What you should do —
Entries follow. Give back exactly the lines starting at the one containing "The image size is (1024, 535)." and ending at the one containing "the Scene Collection", and no other lines.
____ Extracted records
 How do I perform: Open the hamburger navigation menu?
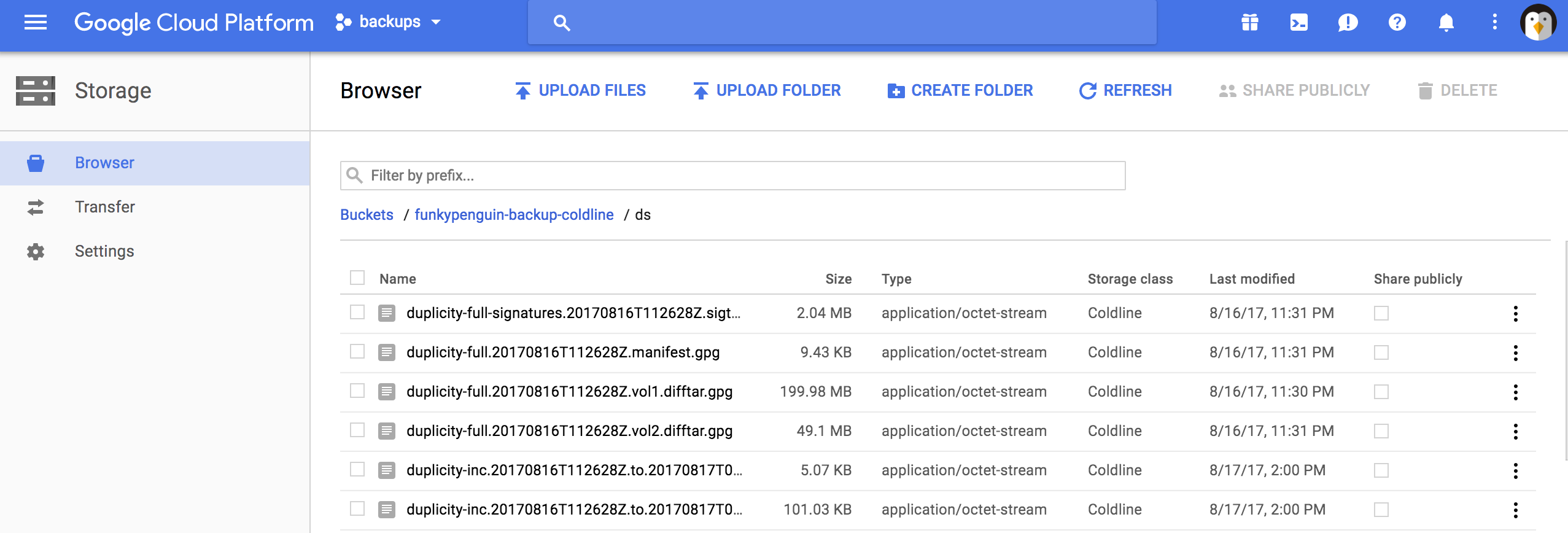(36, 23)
________
____ Extracted records
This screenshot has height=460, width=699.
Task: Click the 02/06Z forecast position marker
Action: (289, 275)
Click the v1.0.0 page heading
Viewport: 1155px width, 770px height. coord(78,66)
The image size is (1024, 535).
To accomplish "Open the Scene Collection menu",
________
Answer space —
The image size is (1024, 535).
To accomplish "Open the Scene Collection menu",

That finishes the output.